*PROBLEMS*
1. Answer these questions about the Finding Dory review:
(a) For how many years has the reviewer kept returning to Pixar's work?
(b) Who voices Dory's parents, Charlie and Jenny?
(c) What is the name of the place where Dory, Marlin and Nemo get lost?
2. In one to three sentences, explain why the Finding Dory review says the film might seem like a step backward.
3. Copy the part of the Finding Dory review that opens with "The first 20" and closes with "Marlin the clownfish.", renaming "Swiss-cheese memory" to "leaky memory".

*DOCUMENT SEGMENT*
I swear I mean this as a compliment; Finding Dory is the most entertaining needless sequel that you’ll see this summer. It’s true, this sequel wasn’t entirely necessary but if anyone could do it and still make an unnecessary movie that was still entertaining and fun, it had to be Pixar. For me, that has to do with the effect that this studio has on my expectations. They’ve been so good for so long that I’ve returned to their creative pallet again and again for 21 years with nothing but great expectations. Often I’ve been very forgiving, as with Cars 2 and Brave but it’s only because I know that in the animation game, Pixar is the top of the line. Where others are satisfied to make of-the-moment hyperactive farting toy commercials, Pixar excels in making movies that will last forever.
Will Finding Dory last forever? Not on its own. Future generations will seek it only because its wagon is hitched to one of the most original and engaging movies that Pixar ever created. They’ll see it out of curiosity after the wonderment of Finding Nemo, but I think maybe they will have the same mediocre response that I did. They’ll be entertained but it won’t change their world.
If I sound a little dismissive while still calling the movie entertaining, that’s only because my brain is still in the glow of another Pixar movie that came along 12 months ago. That movie I declared the best film of the year, and it has since become my favorite film of Pixar’s entire body of work. Inside Out was a glorious explosion of creative instincts, a fresh idea that lifted the animated form and really swung for the fences. With that, you could understand how Finding Dory might seem like a step backward.
The story is, more or less, the same. Wherein Marlin the clownfish had to find his son in the vast environs of the ocean in the previous film, here Dory sets off on a quest to find her parents. In moving the supporting player of Nemo to the central role in Dory, the focus has shifted. Dory’s major character trait is that she suffers from short-term memory loss heaped on top of a massive dose of ADD. In Finding Nemo this was played mostly for laughs, but in Finding Dory it becomes a source for drama, and offers up the film’s narrative drive. Surprisingly, it works.
The first 20 minutes of the film are a bit awkward, feeling less like a story progression than like outtakes from Finding Nemo. We meet baby Dory, a tiny adorable Pacific Regal Blue Tang whose parents Charlie (Eugene Levy) and Jenny (Diane Keaton) struggle to teach their little guppy how to survive in the big bad world. Their plight will be felt by any parent who has to deal with a child with a disability. Naturally, Dory gets lost in the cavernous environs of the ocean armed with a Swiss-cheese memory that leaves her wondering if her parent’s fate was her fault. As she grows up, she wanders from place to place and, years later, runs head-long into Marlin the clownfish.
Cut to a year after Marlin (Albert Brooks) was reunited with Nemo (Hayden Roylence) and Dory’s brain begins to suggest a possible location where her parents may have ended up. That leads to a great big adventure wherein Dory and Marlin and Nemo get lost in The Morro Bay Marine Life Institute, a rehabilitation center and aquarium lorded over by the omniscient voice of Sigourney Weaver. The adventures at the aquarium are where the movie really takes off. The design of the films is incredible not just in the water but on land. As with the Ocean in the first film, this one visualizes the world of the aquarium as both enormous and oppressive. It’s barricades are the template for a lot of great action. If the Pixar animators have one specialty, it is how to pace an action scene. I was surprised at how many creative ways they found the keep Dory and Marlin and Nemo hopping from one body of water to another while inside the hallways of the facility. Many times they land in bodies of water that, I’m positive, were not sea water but we don’t go to this movie for accuracy. Much of the film is action and it’s always engaging, especially the third act. Let’s put it his way, the last thing I expected in Finding Dory was a car chase.

Target pointing records:
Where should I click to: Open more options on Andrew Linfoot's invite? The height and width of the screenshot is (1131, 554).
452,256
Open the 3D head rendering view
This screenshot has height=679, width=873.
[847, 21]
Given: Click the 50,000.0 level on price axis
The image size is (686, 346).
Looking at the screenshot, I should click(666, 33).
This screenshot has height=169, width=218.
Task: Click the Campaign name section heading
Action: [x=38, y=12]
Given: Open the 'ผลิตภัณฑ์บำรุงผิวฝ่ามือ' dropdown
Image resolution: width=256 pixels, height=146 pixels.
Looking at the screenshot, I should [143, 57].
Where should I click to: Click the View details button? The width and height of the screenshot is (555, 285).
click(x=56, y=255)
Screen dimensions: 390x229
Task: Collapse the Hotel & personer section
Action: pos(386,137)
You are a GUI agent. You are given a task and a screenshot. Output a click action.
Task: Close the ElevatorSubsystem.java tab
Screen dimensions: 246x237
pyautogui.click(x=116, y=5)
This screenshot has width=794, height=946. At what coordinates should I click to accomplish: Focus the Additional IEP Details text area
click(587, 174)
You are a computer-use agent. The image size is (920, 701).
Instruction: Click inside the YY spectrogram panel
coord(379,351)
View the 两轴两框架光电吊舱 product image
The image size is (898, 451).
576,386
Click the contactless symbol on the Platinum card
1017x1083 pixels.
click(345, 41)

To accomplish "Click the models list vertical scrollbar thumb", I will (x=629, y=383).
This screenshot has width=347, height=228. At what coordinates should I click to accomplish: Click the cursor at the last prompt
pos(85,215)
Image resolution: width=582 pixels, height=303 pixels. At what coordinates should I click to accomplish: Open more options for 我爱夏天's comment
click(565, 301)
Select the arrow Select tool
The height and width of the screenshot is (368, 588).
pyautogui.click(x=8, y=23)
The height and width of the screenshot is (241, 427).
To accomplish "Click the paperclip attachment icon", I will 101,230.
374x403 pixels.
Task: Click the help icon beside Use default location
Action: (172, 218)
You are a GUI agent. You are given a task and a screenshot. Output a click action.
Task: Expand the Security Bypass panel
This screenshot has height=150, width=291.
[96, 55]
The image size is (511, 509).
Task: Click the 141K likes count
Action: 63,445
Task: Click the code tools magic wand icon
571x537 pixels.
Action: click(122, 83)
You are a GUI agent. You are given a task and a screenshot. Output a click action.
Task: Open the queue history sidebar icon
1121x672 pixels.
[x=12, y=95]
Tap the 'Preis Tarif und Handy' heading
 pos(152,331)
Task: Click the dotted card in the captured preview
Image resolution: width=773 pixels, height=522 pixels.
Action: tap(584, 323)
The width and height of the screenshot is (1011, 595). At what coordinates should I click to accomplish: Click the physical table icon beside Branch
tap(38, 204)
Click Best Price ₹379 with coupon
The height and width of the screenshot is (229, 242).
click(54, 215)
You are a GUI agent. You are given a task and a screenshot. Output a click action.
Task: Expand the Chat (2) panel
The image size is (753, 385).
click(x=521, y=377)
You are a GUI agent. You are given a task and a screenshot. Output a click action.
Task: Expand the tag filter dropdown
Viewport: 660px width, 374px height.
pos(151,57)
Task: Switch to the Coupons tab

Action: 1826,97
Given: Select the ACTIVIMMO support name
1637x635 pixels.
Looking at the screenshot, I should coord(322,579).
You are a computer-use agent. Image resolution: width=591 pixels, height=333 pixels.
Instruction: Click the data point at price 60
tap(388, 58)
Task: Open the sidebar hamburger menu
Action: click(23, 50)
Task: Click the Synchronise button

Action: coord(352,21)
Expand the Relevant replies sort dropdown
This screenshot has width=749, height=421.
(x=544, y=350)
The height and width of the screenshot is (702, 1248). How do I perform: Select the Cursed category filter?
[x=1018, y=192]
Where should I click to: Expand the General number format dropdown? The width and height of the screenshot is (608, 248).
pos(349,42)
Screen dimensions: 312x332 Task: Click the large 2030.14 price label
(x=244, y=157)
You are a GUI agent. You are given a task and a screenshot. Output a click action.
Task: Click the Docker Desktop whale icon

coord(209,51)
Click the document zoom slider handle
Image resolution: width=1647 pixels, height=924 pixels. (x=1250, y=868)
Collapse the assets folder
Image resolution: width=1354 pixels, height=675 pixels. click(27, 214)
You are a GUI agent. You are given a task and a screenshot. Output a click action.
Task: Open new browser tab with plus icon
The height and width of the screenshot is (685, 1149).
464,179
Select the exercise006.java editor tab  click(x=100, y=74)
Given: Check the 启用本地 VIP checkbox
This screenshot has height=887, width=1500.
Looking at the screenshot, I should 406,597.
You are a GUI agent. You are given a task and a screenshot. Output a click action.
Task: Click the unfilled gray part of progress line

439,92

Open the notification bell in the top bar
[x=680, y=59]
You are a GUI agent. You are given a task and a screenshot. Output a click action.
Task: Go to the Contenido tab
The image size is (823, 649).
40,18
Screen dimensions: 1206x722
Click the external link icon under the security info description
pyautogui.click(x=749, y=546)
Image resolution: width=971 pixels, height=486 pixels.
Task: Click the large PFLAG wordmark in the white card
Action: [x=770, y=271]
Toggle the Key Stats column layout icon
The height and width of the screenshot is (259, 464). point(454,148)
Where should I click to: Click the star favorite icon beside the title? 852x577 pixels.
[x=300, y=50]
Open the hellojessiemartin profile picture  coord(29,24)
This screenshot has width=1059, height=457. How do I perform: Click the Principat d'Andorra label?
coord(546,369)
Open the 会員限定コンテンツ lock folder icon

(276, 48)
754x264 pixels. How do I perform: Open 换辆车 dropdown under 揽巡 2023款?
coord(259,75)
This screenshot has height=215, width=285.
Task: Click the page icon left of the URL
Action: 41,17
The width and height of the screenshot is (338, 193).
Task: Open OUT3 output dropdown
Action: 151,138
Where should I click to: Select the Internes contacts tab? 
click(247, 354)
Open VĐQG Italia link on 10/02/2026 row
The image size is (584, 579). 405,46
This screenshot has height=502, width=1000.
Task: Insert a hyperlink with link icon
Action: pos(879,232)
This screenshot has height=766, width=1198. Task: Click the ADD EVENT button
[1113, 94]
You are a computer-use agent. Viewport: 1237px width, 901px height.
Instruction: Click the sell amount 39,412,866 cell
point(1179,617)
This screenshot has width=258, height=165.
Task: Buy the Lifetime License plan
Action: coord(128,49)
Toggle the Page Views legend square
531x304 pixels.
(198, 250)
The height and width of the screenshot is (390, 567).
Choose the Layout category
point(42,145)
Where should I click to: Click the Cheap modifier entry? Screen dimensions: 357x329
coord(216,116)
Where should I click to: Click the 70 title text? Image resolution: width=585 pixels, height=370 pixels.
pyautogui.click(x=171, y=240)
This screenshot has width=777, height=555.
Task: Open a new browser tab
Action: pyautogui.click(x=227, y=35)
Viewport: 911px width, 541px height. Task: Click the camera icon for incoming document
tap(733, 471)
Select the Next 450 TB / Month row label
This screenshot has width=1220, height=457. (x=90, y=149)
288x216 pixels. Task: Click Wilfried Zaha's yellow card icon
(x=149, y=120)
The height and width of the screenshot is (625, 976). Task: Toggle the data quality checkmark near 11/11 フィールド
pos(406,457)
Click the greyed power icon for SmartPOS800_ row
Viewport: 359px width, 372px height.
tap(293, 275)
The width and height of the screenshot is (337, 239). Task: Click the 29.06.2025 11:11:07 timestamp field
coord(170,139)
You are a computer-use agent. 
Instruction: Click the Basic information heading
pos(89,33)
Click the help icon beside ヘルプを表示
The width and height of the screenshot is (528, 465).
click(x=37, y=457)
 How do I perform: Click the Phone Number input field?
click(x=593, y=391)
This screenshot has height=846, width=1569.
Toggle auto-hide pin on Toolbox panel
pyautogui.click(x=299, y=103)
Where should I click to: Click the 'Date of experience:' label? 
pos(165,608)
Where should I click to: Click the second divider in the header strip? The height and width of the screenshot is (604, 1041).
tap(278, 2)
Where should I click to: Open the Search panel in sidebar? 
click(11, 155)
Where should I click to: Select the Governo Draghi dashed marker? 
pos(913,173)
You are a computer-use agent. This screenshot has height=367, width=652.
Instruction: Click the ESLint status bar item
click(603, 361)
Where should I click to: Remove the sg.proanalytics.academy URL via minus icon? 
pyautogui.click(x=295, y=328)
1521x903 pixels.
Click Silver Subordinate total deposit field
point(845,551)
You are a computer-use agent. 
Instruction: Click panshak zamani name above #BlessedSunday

*RESPONSES PER TASK*
1.
(a) 21 years.
(b) Eugene Levy voices Charlie, and Diane Keaton voices Jenny.
(c) The Morro Bay Marine Life Institute.

2. Pixar released Inside Out 12 months earlier, and the reviewer called it the best film of that year and a glorious explosion of creative instincts that lifted the animated form. Next to it, Finding Dory, whose story is more or less the same as Finding Nemo's, can look like a step backward.

3.
The first 20 minutes of the film are a bit awkward, feeling less like a story progression than like outtakes from Finding Nemo. We meet baby Dory, a tiny adorable Pacific Regal Blue Tang whose parents Charlie (Eugene Levy) and Jenny (Diane Keaton) struggle to teach their little guppy how to survive in the big bad world. Their plight will be felt by any parent who has to deal with a child with a disability. Naturally, Dory gets lost in the cavernous environs of the ocean armed with a leaky memory that leaves her wondering if her parent’s fate was her fault. As she grows up, she wanders from place to place and, years later, runs head-long into Marlin the clownfish.